▸ Ausgangstext
=-=-=-=-=

# Thread erstellen



## Winner (1. November 2007)

Hallo liebe gemeinde!

Ich bin dabei ein Programm zu erstellen, das Daten von einem Server empfängt. Das klappt soweit auch, ich kann diese auch in eine Datei bzw. Comport ausgeben. Aber jetzt das Problem, das ganze soll in Echtzeit laufen.

Und da ist meine Frage, kann mir einer erklären wie ich einen Thread schreibe. Damit müsste es gehen oder. Ich möchte das der Benutzer sowohl in eine Datei als auch in eine Datenbank oder auf den ComProt ausgeben kann. Aber da dieses auch zusammen passieren soll, muss ich doc einen oder mehrere Threads haben oder.

Wie definiere ich einen Thread und wie rufe ich ihn auf. Kann mir da wer weiterhelfen.

Gruß und besten danl


----------



## Faller (1. November 2007)

=-=-=-=-=

▸ Aufgabenstellung
Schreiben Sie aus dem Forumsbeitrag oben die Passage wortgetreu ab, die bei den Worten „Ich bin dabei“ einsetzt und nach „in Echtzeit laufen.“ aufhört.

▸ Datenblock

=-=-=-=-=

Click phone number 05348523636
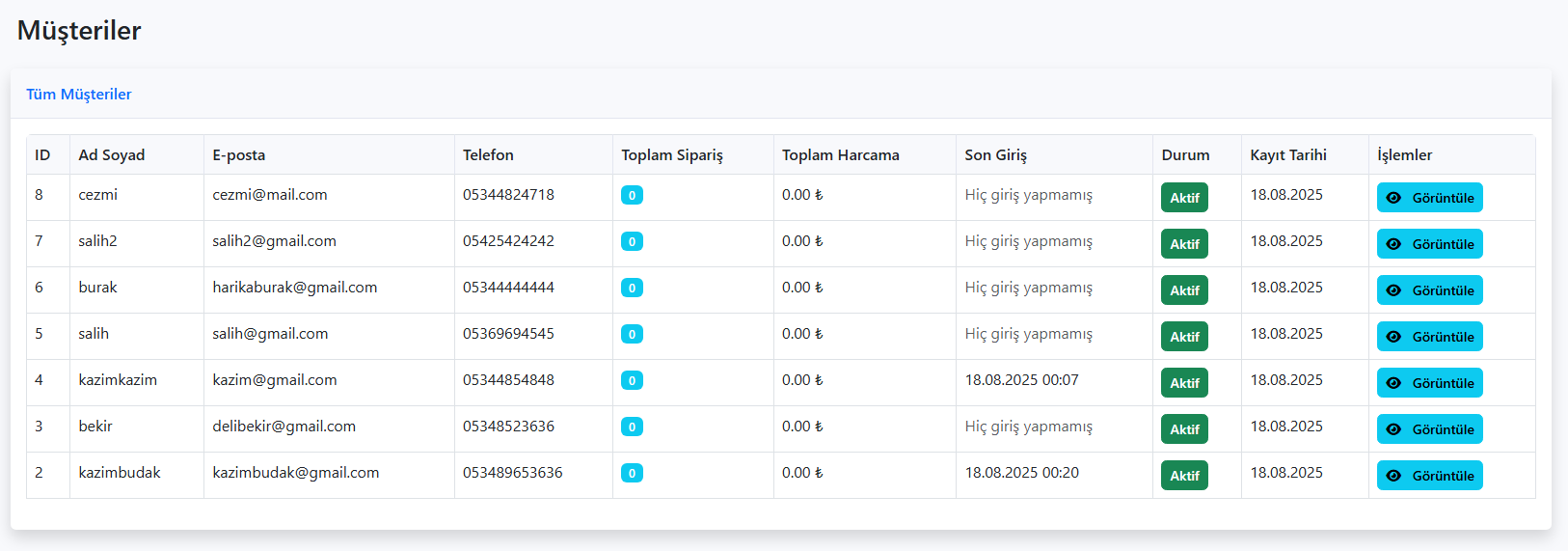(508, 427)
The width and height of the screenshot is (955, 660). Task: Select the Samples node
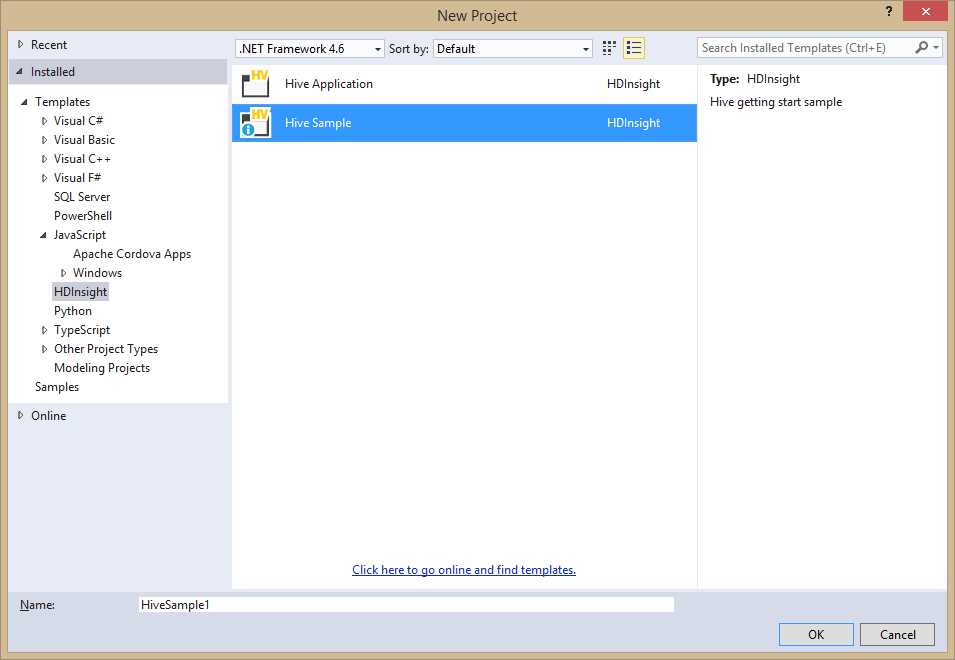(x=56, y=386)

=-=-=-=-=

▸ Lösung
Ich bin dabei ein Programm zu erstellen, das Daten von einem Server empfängt. Das klappt soweit auch, ich kann diese auch in eine Datei bzw. Comport ausgeben. Aber jetzt das Problem, das ganze soll in Echtzeit laufen.